▸ **PROBLEM TO SOLVE**:
Word for word, restate the entries below from their first line through the line that contains "June (1021, 1660)".

▸ **RECORD EXTRACTS**:
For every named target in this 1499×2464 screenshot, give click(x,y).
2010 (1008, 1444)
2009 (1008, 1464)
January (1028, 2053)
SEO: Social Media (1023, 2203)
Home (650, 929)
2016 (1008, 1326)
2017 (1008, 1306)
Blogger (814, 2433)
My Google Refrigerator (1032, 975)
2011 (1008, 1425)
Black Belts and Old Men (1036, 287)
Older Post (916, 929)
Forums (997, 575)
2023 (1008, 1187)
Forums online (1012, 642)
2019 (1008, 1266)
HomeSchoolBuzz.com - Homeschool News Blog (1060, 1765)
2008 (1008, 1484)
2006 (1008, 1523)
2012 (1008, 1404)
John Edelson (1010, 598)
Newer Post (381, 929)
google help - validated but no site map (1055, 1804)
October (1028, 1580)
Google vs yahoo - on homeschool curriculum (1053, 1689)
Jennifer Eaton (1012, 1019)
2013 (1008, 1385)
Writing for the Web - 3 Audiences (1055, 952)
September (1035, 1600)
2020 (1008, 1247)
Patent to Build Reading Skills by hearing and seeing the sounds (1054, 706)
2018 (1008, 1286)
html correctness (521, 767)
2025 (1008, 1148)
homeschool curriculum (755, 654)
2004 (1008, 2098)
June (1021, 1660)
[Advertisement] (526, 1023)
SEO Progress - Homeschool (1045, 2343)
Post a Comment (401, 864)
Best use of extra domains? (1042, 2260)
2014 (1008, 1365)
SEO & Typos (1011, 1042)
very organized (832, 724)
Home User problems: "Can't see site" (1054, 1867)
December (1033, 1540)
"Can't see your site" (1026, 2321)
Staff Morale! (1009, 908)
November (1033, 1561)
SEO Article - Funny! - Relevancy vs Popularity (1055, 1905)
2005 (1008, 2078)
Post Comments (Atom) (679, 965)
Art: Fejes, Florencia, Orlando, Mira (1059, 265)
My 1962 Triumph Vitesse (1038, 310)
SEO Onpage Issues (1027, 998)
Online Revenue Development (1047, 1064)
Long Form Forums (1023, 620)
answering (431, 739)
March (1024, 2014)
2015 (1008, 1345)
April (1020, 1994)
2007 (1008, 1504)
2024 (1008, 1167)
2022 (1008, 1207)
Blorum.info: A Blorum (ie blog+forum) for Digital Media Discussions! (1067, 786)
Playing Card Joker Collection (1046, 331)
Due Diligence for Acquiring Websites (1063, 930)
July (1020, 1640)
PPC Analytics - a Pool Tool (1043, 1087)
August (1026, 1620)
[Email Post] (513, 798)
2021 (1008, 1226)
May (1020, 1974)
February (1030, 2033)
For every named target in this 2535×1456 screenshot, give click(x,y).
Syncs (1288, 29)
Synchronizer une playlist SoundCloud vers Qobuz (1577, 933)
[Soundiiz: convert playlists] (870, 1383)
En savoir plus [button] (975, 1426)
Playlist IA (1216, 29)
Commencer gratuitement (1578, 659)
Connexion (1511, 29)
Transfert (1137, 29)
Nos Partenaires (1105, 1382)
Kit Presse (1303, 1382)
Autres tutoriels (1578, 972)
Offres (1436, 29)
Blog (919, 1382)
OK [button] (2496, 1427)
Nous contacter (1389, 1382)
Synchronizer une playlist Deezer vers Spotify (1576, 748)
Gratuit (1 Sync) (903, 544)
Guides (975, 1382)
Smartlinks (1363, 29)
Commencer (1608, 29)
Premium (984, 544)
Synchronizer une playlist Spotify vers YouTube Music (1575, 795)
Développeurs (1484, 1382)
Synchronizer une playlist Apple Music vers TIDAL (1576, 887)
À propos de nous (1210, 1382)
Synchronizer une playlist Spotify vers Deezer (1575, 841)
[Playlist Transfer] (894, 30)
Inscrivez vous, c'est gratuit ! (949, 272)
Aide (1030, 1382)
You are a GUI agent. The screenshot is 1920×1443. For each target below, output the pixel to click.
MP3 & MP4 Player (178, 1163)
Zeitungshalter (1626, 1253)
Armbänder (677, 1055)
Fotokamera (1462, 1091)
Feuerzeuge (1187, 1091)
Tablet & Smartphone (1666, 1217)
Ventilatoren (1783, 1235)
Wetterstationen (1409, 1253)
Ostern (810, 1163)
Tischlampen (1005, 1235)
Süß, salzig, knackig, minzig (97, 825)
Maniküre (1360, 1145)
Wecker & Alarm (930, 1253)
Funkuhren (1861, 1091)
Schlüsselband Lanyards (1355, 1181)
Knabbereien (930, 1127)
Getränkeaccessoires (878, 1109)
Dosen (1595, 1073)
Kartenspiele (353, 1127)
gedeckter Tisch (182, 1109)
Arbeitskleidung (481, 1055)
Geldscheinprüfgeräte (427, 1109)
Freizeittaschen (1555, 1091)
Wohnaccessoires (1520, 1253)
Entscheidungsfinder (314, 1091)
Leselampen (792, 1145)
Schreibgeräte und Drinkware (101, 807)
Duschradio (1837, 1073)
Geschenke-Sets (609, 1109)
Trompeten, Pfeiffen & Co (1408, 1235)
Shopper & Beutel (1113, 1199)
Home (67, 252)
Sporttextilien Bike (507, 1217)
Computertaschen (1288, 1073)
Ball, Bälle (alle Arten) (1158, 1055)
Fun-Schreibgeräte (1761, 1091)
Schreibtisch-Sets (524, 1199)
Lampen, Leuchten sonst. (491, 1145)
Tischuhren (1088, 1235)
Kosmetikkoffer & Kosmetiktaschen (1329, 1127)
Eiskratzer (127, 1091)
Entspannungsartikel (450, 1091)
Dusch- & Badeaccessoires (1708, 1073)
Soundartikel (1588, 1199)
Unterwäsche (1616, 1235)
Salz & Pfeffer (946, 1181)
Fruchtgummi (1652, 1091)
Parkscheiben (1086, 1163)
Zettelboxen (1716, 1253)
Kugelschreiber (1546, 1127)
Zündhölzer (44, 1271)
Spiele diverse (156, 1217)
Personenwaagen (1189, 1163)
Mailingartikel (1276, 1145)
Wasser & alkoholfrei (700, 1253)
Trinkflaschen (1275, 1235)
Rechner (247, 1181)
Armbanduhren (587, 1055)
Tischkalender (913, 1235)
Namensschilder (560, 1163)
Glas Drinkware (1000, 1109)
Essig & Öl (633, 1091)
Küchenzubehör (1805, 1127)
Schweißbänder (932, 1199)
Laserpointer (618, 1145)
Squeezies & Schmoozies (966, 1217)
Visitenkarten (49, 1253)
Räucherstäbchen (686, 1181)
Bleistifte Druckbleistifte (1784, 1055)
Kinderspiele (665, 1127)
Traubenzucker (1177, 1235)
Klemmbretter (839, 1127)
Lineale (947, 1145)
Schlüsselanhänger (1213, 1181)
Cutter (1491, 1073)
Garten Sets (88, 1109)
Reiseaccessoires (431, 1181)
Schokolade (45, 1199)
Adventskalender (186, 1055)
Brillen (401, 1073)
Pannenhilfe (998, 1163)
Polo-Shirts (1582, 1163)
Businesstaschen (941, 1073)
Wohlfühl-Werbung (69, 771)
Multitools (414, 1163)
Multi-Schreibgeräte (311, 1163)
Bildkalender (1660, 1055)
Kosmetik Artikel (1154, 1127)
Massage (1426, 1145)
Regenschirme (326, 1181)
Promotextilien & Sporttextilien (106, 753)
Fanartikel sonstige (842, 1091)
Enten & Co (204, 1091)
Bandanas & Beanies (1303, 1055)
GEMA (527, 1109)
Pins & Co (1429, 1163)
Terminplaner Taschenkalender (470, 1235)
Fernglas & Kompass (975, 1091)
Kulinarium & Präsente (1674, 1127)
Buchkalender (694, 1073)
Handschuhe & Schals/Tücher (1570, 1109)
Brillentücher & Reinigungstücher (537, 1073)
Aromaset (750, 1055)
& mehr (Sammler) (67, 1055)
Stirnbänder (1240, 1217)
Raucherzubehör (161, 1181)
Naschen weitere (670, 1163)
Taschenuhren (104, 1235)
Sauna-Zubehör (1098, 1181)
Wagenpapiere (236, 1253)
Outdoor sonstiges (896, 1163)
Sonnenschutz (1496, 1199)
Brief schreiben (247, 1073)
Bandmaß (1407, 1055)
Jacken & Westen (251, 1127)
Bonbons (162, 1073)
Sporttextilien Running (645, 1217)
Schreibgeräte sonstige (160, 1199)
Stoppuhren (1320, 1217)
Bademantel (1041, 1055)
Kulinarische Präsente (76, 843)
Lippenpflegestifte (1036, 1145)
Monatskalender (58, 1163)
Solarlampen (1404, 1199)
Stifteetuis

▸ **REPLY TO THE EXERCISE**:
For every named target in this 1499×2464 screenshot, give click(x,y).
2010 (1008, 1444)
2009 (1008, 1464)
January (1028, 2053)
SEO: Social Media (1023, 2203)
Home (650, 929)
2016 (1008, 1326)
2017 (1008, 1306)
Blogger (814, 2433)
My Google Refrigerator (1032, 975)
2011 (1008, 1425)
Black Belts and Old Men (1036, 287)
Older Post (916, 929)
Forums (997, 575)
2023 (1008, 1187)
Forums online (1012, 642)
2019 (1008, 1266)
HomeSchoolBuzz.com - Homeschool News Blog (1060, 1765)
2008 (1008, 1484)
2006 (1008, 1523)
2012 (1008, 1404)
John Edelson (1010, 598)
Newer Post (381, 929)
google help - validated but no site map (1055, 1804)
October (1028, 1580)
Google vs yahoo - on homeschool curriculum (1053, 1689)
Jennifer Eaton (1012, 1019)
2013 (1008, 1385)
Writing for the Web - 3 Audiences (1055, 952)
September (1035, 1600)
2020 (1008, 1247)
Patent to Build Reading Skills by hearing and seeing the sounds (1054, 706)
2018 (1008, 1286)
html correctness (521, 767)
2025 (1008, 1148)
homeschool curriculum (755, 654)
2004 (1008, 2098)
June (1021, 1660)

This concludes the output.